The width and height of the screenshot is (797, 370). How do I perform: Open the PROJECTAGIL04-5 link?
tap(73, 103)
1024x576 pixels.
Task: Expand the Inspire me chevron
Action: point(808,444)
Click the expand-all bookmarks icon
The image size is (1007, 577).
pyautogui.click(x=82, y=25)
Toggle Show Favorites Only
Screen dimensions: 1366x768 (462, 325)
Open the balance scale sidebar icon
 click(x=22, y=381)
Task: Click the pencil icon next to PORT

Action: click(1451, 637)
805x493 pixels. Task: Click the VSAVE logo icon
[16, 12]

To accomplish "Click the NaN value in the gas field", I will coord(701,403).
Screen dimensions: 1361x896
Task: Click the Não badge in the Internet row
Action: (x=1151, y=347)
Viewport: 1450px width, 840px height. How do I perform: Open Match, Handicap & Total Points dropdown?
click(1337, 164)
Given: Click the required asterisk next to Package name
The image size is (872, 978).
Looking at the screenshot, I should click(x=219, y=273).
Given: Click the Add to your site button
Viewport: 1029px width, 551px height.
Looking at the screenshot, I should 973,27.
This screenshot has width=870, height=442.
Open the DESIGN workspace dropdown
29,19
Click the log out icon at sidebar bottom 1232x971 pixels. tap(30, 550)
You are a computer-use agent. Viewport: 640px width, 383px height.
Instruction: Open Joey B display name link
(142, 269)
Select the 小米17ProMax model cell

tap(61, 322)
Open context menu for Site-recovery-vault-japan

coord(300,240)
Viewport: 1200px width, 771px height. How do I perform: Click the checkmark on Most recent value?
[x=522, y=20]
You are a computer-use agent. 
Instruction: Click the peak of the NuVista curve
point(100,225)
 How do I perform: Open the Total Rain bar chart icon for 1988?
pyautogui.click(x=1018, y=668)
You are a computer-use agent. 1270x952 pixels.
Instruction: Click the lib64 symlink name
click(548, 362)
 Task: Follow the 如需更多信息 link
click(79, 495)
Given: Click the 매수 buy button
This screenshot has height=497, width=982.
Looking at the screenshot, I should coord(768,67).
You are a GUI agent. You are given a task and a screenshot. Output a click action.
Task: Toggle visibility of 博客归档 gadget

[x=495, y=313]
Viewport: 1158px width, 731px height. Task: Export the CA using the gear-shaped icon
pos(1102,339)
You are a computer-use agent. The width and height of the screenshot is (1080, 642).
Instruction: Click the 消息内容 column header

▸ STATED TASK:
Please report each line of the rows above that contains the string "coord". Letter case matters.

▸ FULL ANSWER:
To accomplish "Click the NaN value in the gas field", I will coord(701,403).
coord(300,240)
Looking at the screenshot, I should coord(768,67).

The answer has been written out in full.